• **EXERCISE GOAL**
In the entries below, find the line with "Task: Confirm the" and the line with "Given: Follow the Create a new release link". Return those two lines and all lines between them, exactly.

BEGIN LISTED RECORDS

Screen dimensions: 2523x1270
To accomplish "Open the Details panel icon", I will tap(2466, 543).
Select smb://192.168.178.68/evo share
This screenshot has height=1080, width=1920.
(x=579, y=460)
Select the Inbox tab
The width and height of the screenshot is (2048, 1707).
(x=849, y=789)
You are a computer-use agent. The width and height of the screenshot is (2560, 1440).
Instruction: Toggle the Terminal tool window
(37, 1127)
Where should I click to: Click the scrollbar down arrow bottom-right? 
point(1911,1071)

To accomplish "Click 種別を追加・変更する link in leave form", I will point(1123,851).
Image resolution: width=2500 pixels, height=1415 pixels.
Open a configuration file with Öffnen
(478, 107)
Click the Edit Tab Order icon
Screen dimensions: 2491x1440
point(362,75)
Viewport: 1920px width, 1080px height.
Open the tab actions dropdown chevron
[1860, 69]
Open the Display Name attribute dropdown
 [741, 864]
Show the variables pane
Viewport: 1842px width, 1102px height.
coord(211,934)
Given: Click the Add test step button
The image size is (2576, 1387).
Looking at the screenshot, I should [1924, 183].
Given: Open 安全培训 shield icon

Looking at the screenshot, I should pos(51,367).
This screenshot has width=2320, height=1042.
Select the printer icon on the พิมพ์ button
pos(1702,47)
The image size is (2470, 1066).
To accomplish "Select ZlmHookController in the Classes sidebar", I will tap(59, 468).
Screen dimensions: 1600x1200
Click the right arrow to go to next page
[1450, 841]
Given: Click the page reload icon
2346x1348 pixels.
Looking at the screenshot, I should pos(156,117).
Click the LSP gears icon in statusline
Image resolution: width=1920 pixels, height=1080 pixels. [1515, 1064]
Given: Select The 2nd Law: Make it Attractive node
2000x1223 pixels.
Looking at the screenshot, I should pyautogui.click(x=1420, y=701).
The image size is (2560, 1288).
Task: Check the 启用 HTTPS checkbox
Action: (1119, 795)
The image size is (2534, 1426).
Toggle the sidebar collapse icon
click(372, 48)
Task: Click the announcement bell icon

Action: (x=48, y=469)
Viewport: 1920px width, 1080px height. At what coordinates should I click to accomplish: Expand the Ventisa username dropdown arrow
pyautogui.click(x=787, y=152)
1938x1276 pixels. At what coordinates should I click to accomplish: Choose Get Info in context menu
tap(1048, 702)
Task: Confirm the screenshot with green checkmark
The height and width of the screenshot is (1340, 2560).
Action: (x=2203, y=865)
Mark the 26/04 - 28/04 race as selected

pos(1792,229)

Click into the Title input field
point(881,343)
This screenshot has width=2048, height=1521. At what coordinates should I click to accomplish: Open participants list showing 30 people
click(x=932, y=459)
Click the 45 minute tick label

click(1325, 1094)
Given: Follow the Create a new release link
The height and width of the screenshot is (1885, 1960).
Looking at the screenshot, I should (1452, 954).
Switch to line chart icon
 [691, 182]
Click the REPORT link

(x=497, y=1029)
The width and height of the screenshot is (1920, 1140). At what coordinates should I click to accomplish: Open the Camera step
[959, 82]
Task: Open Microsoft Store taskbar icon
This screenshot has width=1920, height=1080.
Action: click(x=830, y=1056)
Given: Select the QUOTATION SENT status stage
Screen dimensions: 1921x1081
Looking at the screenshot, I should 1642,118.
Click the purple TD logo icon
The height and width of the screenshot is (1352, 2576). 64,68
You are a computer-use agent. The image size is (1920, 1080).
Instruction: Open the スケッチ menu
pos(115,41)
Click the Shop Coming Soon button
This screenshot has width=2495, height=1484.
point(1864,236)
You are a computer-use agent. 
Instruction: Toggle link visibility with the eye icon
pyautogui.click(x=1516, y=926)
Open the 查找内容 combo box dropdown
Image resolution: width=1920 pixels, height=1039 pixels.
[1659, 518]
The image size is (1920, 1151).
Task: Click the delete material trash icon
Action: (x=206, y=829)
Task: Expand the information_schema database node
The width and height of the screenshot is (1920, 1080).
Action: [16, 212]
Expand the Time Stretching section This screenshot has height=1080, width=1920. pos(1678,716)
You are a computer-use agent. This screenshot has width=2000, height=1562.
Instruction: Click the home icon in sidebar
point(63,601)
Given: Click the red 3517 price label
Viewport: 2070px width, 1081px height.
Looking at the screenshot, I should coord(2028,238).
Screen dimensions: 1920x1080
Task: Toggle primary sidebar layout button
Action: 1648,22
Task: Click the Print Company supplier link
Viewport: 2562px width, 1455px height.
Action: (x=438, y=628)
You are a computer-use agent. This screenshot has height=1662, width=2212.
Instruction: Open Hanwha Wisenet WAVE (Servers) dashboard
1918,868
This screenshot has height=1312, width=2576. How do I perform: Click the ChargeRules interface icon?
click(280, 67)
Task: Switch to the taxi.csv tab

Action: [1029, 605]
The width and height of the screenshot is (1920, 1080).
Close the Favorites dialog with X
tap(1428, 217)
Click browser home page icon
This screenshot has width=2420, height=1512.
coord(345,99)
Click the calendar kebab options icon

END LISTED RECORDS

• **WRITTEN SOLUTION**
Task: Confirm the screenshot with green checkmark
The height and width of the screenshot is (1340, 2560).
Action: (x=2203, y=865)
Mark the 26/04 - 28/04 race as selected

pos(1792,229)

Click into the Title input field
point(881,343)
This screenshot has width=2048, height=1521. At what coordinates should I click to accomplish: Open participants list showing 30 people
click(x=932, y=459)
Click the 45 minute tick label

click(1325, 1094)
Given: Follow the Create a new release link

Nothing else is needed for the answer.